Why it matters: This is research-stage work, but part-aware 3D generation could eventually matter for product design, game development, and e-commerce visualization—anywhere you need AI-generated 3D assets that make structural sense, not just look plausible.


AI Models Struggle With Dates in Languages That Have Less Training Data

Researchers released MultiTempBench, a benchmark testing whether AI models can handle dates, time zones, and calendar math across five languages and three calendar systems (Gregorian, Hijri, and Chinese Lunar). Testing 20 large language models revealed a key finding: in languages with fewer training resources like Hausa and Arabic, the way models break words into tokens creates a bottleneck—dates get fragmented into meaningless pieces, degrading accuracy. In well-resourced languages like English and German, what matters more is how coherently the model represents time internally.

Why it matters: For global teams relying on AI for scheduling, compliance dates, or document processing across regions, this suggests current models may be systematically less reliable when working with non-Western calendars or lower-resource languages—a gap worth testing before deployment.

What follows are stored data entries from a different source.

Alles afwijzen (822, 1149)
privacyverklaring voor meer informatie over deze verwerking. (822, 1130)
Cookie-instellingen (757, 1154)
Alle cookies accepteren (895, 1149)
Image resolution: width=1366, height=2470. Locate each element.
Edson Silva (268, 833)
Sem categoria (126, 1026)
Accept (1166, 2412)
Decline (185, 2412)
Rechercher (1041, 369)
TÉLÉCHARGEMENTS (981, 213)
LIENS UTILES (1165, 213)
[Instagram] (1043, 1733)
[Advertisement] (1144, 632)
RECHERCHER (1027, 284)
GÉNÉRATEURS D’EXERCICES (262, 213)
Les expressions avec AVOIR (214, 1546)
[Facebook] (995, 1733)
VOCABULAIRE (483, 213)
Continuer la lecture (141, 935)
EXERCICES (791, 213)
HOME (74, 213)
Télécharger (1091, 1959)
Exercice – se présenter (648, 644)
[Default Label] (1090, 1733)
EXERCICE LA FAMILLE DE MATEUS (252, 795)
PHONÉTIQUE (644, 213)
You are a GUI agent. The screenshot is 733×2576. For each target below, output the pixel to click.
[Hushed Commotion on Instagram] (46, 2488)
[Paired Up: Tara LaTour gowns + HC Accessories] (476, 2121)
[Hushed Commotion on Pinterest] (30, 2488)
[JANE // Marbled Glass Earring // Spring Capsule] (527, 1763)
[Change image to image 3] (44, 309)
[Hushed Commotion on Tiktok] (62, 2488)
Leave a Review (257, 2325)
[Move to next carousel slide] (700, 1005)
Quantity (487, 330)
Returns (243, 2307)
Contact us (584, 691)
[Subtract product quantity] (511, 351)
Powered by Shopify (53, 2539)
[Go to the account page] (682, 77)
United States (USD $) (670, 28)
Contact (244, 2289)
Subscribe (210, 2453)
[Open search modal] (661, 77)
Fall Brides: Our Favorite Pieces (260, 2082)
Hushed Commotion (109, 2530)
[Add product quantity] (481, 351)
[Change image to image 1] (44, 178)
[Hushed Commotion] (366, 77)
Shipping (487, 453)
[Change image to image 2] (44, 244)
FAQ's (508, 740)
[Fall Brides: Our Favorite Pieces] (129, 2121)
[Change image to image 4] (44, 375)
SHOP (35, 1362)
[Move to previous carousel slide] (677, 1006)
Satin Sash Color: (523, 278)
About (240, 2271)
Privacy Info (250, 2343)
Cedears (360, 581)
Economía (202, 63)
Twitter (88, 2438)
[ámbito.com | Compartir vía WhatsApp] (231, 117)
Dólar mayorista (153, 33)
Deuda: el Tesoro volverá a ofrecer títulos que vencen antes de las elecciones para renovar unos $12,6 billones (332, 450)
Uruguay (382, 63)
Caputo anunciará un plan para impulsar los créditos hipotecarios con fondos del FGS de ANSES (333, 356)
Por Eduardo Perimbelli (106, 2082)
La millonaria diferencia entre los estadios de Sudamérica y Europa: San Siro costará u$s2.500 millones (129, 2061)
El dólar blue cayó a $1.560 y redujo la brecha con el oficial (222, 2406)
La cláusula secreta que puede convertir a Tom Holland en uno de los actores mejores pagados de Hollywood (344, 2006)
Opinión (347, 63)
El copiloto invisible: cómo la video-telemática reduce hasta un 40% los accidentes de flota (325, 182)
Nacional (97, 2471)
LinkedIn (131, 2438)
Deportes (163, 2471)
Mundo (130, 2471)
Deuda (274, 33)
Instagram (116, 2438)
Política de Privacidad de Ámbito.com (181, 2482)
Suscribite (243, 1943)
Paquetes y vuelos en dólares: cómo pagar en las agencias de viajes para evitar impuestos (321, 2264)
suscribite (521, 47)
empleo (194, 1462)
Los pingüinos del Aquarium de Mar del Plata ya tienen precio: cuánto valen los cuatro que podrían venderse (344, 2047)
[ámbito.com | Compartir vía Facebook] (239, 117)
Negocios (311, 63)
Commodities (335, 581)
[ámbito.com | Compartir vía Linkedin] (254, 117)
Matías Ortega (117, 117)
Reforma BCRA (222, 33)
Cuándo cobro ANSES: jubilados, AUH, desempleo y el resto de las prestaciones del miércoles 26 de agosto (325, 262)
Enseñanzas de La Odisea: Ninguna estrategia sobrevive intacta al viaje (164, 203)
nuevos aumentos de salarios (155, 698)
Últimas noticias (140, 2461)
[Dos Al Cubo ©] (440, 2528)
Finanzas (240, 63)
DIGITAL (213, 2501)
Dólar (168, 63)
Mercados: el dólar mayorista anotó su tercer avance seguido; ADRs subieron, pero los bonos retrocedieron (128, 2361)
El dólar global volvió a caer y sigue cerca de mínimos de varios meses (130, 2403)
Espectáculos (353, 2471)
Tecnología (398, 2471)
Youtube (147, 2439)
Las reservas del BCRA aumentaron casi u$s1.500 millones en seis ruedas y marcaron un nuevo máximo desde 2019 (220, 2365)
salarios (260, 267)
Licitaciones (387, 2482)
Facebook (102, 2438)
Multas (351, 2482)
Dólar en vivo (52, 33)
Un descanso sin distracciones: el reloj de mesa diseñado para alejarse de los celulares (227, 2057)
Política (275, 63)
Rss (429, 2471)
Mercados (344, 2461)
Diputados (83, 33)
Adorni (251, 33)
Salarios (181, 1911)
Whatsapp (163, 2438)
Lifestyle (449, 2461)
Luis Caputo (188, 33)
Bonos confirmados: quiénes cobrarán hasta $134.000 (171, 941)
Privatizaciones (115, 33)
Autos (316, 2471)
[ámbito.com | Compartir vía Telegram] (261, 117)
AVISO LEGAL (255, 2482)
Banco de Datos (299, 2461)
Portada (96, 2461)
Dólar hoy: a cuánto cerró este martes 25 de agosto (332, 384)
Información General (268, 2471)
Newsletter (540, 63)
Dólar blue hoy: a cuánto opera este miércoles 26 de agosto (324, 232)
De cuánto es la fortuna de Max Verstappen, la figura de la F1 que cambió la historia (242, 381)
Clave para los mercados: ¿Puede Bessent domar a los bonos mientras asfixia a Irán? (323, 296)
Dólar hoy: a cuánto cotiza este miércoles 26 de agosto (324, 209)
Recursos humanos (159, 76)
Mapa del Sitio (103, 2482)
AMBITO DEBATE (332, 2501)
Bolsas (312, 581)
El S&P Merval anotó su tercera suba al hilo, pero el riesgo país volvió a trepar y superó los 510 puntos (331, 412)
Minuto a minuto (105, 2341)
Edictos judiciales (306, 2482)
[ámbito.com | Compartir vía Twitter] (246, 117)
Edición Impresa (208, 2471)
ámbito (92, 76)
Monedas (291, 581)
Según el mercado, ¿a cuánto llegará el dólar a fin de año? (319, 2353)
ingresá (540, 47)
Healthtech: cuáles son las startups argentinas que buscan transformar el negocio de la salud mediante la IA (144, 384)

Dataset Tests Whether AI Can Spot Factory Defects in Real-World Conditions

Researchers released VID-AD, a dataset designed to test whether AI can spot manufacturing defects under real-world conditions—background clutter, changing lighting, motion blur. The dataset covers 10 factory scenarios with over 10,000 images, each requiring the system to detect logical problems (wrong quantity, misplaced parts, incorrect relationships) rather than just obvious visual flaws. The accompanying detection framework uses text descriptions instead of pixel-level features, which researchers say shows consistent improvement over existing methods, though specific performance numbers weren't released.

Why it matters: Quality control AI often fails when factory conditions aren't pristine—this research directly targets that gap for manufacturers considering automated inspection.


Vision AI Performs Worse on Multiple Choice Than Open Questions

Researchers found that vision-language models—the AI systems that analyze images and answer questions about them—perform worse when asked multiple choice or yes/no questions compared to open-ended ones, even when the visual reasoning required is identical. The culprit: these models pay significantly less attention to the actual image when questions are constrained. The team calls this "selective blindness" and proposes a fix using learnable prompt tokens to maintain consistent visual grounding regardless of how questions are framed.

Why it matters: For anyone using AI image analysis in workflows—from document processing to product categorization—this suggests that how you phrase your prompts may matter as much as what you're asking, and that multiple choice formats designed for efficiency might actually undercut accuracy.


Audio AI Models May Ignore Sound Entirely, Persian Benchmark Suggests

Researchers released PARSA-Bench, the first benchmark for testing audio AI models on Persian language and culture—16 tasks covering speech understanding, poetry meter detection, and traditional Persian music. The surprising finding: text-only models consistently beat their audio counterparts, suggesting current audio-language models may not actually use sound information beyond what a transcript provides. Even more striking, all models performed at random-chance level on detecting Persian poetry meter, regardless of model size.

Why it matters: This exposes a gap in how well AI handles non-English languages and suggests audio models may be less capable than assumed—relevant for any organization considering multilingual voice AI deployment.